▶ TASK:
In the entries below, identify every line with the string "will" and copy it.

▶ PROVIDED RECORDS:
○ ○ ○ ○ ○ ○ ○
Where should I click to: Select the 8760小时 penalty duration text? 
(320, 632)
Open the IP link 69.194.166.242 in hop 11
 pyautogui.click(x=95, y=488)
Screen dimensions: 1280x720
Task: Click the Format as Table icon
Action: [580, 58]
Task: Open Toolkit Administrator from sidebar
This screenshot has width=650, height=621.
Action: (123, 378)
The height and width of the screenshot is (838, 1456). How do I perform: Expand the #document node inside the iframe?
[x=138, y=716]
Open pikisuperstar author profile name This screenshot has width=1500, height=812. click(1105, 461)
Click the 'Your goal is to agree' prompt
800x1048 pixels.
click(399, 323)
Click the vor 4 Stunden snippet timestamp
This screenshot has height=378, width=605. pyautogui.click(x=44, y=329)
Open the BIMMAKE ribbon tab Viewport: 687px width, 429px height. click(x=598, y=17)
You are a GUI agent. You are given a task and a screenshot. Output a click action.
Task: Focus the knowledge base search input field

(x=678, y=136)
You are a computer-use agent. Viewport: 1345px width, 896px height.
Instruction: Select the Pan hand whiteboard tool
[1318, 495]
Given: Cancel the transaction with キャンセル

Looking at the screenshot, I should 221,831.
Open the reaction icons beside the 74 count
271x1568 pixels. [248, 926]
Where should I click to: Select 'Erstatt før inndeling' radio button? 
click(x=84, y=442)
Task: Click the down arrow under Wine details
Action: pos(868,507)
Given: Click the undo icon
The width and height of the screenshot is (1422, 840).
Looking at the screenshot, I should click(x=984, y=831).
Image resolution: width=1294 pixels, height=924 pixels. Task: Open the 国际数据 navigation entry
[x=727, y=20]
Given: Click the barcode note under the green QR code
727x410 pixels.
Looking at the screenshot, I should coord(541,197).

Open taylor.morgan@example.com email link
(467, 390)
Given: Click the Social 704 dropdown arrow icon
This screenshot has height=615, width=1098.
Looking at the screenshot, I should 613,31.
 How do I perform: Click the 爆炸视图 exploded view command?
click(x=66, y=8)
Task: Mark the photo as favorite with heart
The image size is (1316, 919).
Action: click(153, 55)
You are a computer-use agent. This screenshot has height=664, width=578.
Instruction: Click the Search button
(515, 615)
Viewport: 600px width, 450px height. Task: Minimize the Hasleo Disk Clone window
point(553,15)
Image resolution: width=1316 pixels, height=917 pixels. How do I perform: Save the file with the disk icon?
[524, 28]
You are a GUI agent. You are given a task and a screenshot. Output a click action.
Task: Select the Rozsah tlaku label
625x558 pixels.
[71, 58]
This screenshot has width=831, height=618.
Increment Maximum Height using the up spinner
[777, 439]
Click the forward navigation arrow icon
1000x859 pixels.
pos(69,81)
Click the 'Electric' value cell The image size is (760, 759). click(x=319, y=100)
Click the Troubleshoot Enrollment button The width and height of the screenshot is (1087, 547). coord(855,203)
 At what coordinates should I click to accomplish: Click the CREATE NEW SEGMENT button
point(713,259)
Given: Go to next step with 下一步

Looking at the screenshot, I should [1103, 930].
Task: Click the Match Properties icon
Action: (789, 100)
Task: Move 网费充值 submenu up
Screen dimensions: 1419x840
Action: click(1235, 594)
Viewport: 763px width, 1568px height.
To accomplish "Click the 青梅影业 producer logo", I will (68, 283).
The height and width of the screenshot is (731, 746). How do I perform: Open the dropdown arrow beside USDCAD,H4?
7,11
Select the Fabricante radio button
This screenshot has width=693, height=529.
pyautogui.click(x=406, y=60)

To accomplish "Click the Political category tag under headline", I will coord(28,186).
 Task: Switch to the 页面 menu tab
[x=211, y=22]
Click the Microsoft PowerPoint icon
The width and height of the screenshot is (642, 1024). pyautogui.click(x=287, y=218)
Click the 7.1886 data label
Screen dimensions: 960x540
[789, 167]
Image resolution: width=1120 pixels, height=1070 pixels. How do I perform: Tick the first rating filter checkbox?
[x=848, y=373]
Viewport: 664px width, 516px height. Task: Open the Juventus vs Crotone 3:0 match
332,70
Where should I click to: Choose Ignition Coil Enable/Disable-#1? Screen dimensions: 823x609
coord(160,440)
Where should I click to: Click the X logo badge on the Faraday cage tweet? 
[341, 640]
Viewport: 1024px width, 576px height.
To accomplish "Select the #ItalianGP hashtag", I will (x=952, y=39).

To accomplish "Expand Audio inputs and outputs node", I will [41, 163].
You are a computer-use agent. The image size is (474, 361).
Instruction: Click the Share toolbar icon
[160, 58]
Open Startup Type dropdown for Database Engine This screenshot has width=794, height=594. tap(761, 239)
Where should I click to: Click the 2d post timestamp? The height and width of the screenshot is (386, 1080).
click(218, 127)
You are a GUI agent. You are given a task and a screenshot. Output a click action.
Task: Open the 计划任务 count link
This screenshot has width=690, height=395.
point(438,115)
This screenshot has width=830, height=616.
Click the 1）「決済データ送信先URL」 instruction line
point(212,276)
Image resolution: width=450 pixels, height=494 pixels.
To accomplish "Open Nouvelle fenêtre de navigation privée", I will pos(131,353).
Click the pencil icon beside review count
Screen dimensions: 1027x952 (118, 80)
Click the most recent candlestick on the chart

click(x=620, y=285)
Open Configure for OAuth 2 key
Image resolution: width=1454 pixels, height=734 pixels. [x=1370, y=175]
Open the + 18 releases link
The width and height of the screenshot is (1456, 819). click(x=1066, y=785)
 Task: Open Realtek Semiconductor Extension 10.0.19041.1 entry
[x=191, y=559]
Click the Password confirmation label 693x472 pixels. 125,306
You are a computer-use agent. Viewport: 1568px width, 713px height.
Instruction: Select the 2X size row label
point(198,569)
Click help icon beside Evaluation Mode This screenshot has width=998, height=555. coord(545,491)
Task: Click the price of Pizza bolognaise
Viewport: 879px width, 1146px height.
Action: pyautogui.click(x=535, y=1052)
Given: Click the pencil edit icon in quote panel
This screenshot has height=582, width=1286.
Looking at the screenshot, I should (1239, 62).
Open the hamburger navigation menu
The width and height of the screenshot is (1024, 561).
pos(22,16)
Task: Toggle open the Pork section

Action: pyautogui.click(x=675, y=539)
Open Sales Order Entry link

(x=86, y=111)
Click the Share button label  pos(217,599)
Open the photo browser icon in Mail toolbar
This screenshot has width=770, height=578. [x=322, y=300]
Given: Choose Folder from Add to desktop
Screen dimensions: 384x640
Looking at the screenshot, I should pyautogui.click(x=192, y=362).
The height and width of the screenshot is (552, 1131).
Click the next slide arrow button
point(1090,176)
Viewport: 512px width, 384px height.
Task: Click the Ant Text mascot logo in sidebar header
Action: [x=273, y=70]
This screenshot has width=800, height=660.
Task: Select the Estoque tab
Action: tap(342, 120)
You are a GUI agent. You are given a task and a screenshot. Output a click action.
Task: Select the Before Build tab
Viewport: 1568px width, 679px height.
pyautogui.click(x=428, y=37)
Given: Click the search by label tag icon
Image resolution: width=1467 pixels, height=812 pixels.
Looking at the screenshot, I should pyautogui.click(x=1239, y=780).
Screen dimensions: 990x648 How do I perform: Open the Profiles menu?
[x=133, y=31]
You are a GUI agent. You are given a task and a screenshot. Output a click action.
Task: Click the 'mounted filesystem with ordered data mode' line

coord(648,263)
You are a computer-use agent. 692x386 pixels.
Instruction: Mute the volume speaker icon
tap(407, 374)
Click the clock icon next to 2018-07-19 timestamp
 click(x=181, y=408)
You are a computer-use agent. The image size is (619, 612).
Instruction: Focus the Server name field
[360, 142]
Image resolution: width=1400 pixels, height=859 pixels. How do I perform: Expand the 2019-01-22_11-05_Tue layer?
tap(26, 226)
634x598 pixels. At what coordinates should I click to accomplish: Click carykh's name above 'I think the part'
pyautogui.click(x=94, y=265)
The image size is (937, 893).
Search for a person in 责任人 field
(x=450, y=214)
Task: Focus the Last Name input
○ ○ ○ ○ ○ ○ ○
▶ RESULT OF THE EXERCISE:
To accomplish "Click the 青梅影业 producer logo", I will (68, 283).
To accomplish "Click the Political category tag under headline", I will coord(28,186).
To accomplish "Select the #ItalianGP hashtag", I will (x=952, y=39).
To accomplish "Expand Audio inputs and outputs node", I will [41, 163].
To accomplish "Open Nouvelle fenêtre de navigation privée", I will pos(131,353).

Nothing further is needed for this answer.